= Foundation Programme (United Kingdom medical education) =

Programme of workplace-based learning for junior doctors

In the United Kingdom, the Foundation Programme is a two-year structured programme of workplace-based learning for junior medical doctors that forms a bridge between medical school and specialty training. The programme aims to provide a safe, well-supervised environment for medical doctors to put into practice what they learned in medical school. It provides them with the generalist medical knowledge and skills to meet the requirements of the General Medical Council (GMC) The New Doctor (2007) and the Foundation Programme Curriculum (2007) and prepares them for entry into specialty training. All medical graduates must undertake, and complete the Foundation Programme in order to progress onto specialist or a general practitioner training in the UK.

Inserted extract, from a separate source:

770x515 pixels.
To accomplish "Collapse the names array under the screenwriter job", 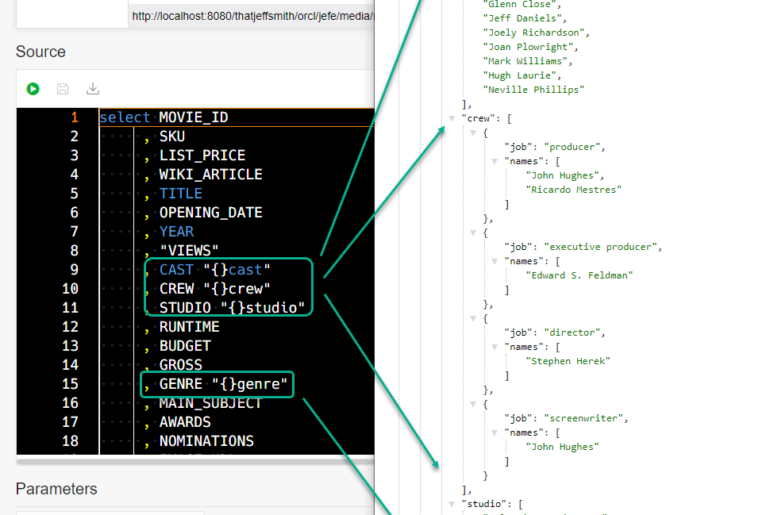I will pos(494,432).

The programme was first proposed by England’s Chief Medical Officer, Professor Sir Liam Donaldson in 2002 in his document Unfinished Business and replaces the old Pre-Registration House Officer year and the first year of the Senior House Officer grade. Introduced as part of a series of initiatives under the Modernising Medical Careers (MMC) umbrella, the programme aims to ensure that foundation doctors develop and enhance their clinical and generic skills at the same time as exploring a range of career options.

The Specialised Foundation Programme (SFP) is the academic track within the UK’s two-year mandatory postgraduate medical training pathway. Alongside standard clinical rotations, it includes protected time- typically a four-month block in the second year for research, teaching or leadership. Awarded through a separate, competitive national application process, the SFP is designed for doctors interested in combining clinical practice with broader contributions to healthcare. These posts give trainees the opportunity to develop research, teaching and leadership skills in addition to the core clinical competencies outlined in the Foundation curriculum. They are intended to be beneficial to both trainees who plan to go into academic medicine (the majority of SFP trainees) as well as those who choose a different medical career.